Очень интересная беседа с астрономом Брюсом Мюрреем о Марсе[152]. Весь кабинет Брюса увешан детскими рисунками. Этот молодой человек больше похож на спортсмена, чем на звездочёта. Рассказывал, что они задумали написать книжку о Марсе, своеобразный диалог, в котором фантасты: Рэй Бредбери и Артур Кларк напишут научную часть, а астрономы: Карл Саган и он, вместе с научным обозревателем «Нью-Йорк таймс» Уолтором Салливаном напишут часть фантастическую. Этим летом они впятером сели на яхту, уплыли подальше от берега, чтобы никто им не мешал, и такую книжку действительно написали. Сказать, как я им завидую, это значит ничего не сказать…
Помню, как я был поражен оперативности американских издателей, когда в октябре того же, 1973 г. Фредерик Дюрант привез мне на Международный космический конгресс в Баку подарок от Брюса Мюррея — иллюстрированную книгу в суперобложке «Mars and the mind of man», изданную через 4 месяца после нашего разговора. Тогда я не знал еще, что книга другого научного журналиста газеты «Нью-Йорк таймс» Джона Вилфорда объёмом в 330 страниц с цветными фотографиями «Мы достигли Луны», которую он подарил мне в 1975 г. в Хьюстоне, была издана через сутки после сдачи её в набор.

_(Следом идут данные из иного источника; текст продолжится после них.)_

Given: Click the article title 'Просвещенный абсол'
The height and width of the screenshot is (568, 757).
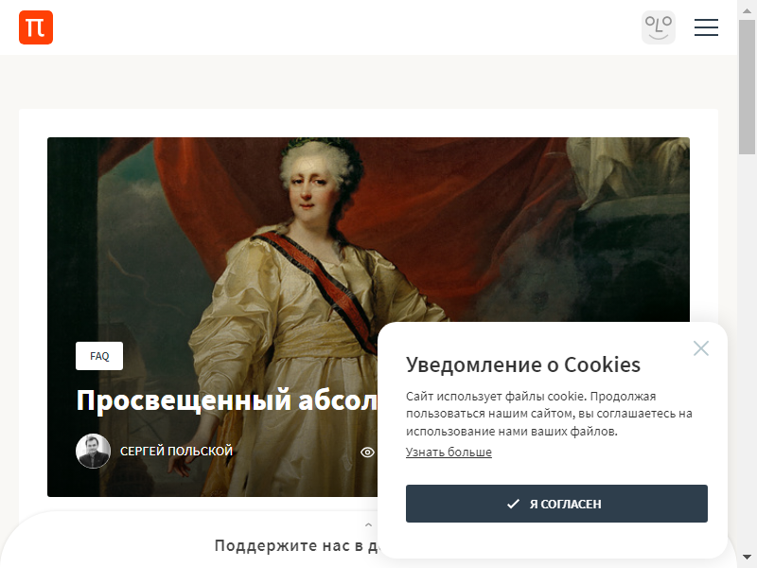Looking at the screenshot, I should (227, 400).
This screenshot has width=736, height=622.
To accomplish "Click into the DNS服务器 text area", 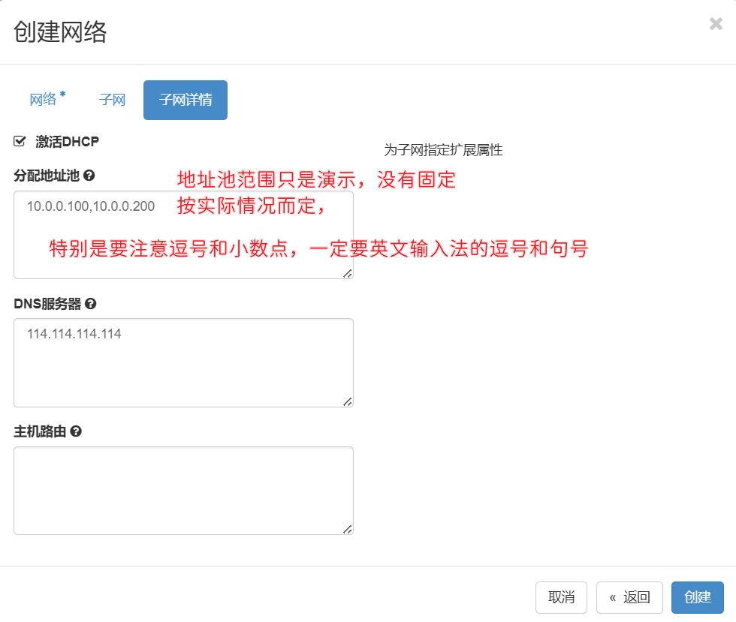I will point(183,368).
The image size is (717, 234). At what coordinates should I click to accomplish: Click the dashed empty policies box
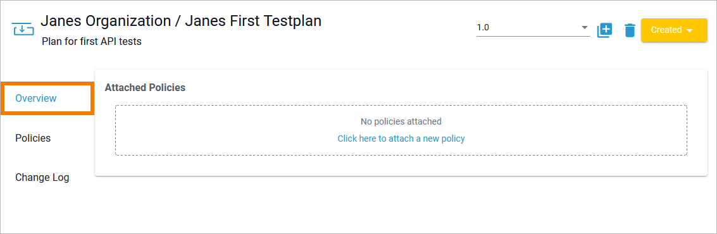(x=401, y=130)
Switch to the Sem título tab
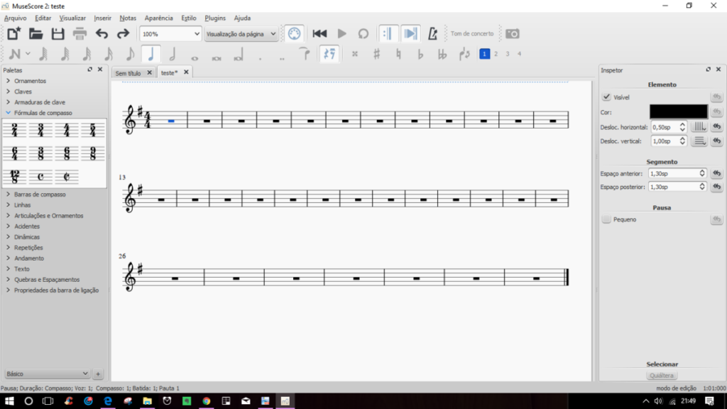 click(129, 72)
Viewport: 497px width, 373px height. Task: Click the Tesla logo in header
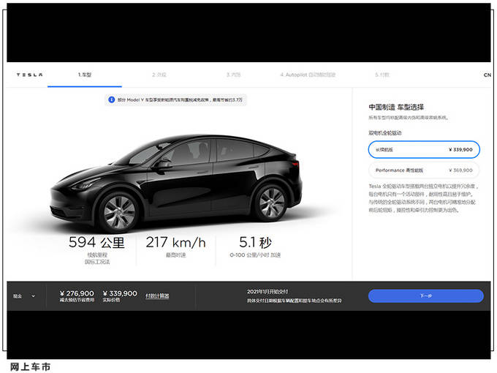30,75
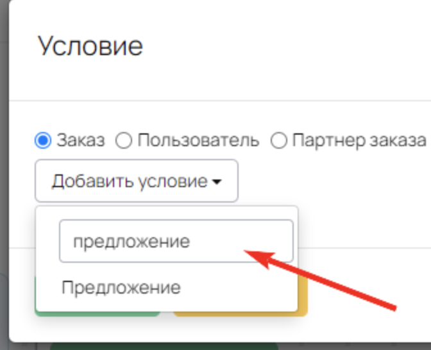This screenshot has width=431, height=350.
Task: Click the right end of the search box
Action: (x=282, y=241)
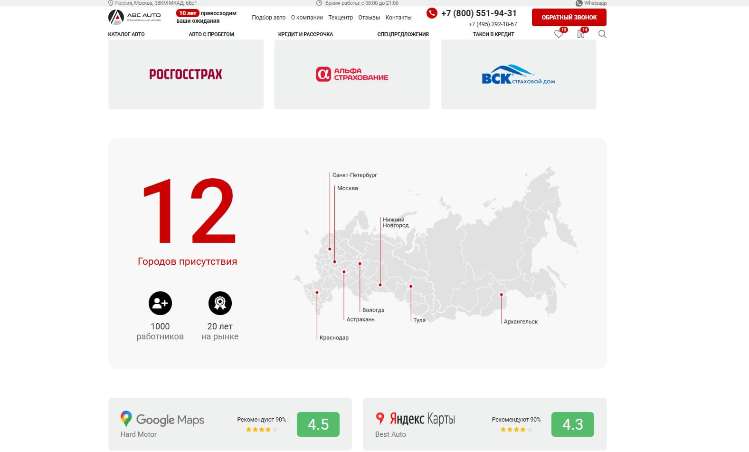This screenshot has width=749, height=452.
Task: Open the Подбор авто link
Action: (x=268, y=18)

Я не могу доказать это с графиками и спектрограммами в руках, но я убеждён, что жизнь на Марсе есть не только в виде бактерий и спор. Я убеждён, что необыкновенная пластичность жизни вообще, которую мы наблюдаем на Земле, великая приспособляемость организмов, способны победить не только суровые условия существования на красной планете, но пустить корни в среде ещё более невероятной, тяжкой и невозможной для жизни с нашей, земной, точки зрения. И очень хотелось бы дожить до того дня, когда я смогу в этом убедиться. Не верю, что микробы с Марса способны погубить Землю. Американцы считают, что самая ранняя из возможных дат старта людей к Марсу — 12 ноября 1981 г.
Лаборатория реактивного движения (JPL) в Пасадене под Лос-Анджелесом, которую возглавляет Уильям Пиккеринг. (Рассказывают, что где-то здесь, в Пасадене, прячется от мира Бобби Фишер, чемпион мира по шахматам. Однако американцы утверждают, что охота за ним бесперспективна, да и времени у нас мало.) Я — в своей стихии. Лабораторию эту создал один из первых энтузиастов ракетной техники в США Теодор фон Карман в 1936 г. В 1944-м состоялось её официальное открытие. Много работали над ЖРД. По заказу Министерства обороны создавали первые американские боевые ракеты: «Капрал», «Сержант», зенитную ракету «Прайвент». Постепенно ЖРД стали отходить на второй план, их делают теперь в Кливленде (штат Огайо), а в Пасадене построили первый американский спутник «Эксплорер-1», конструируют лунные и межпланетные аппараты: «Рейнджеры», «Сервейеры», «Маринеры», «Пионеры». В 1958 г., после образования NASA, Лаборатория окончательно переключилась на космическую тематику. Когда говорят «лаборатория», видишь комнату, уставленную химическими склянками. Но JPL — это не комната и не здание, это десятки зданий, целый научный городок.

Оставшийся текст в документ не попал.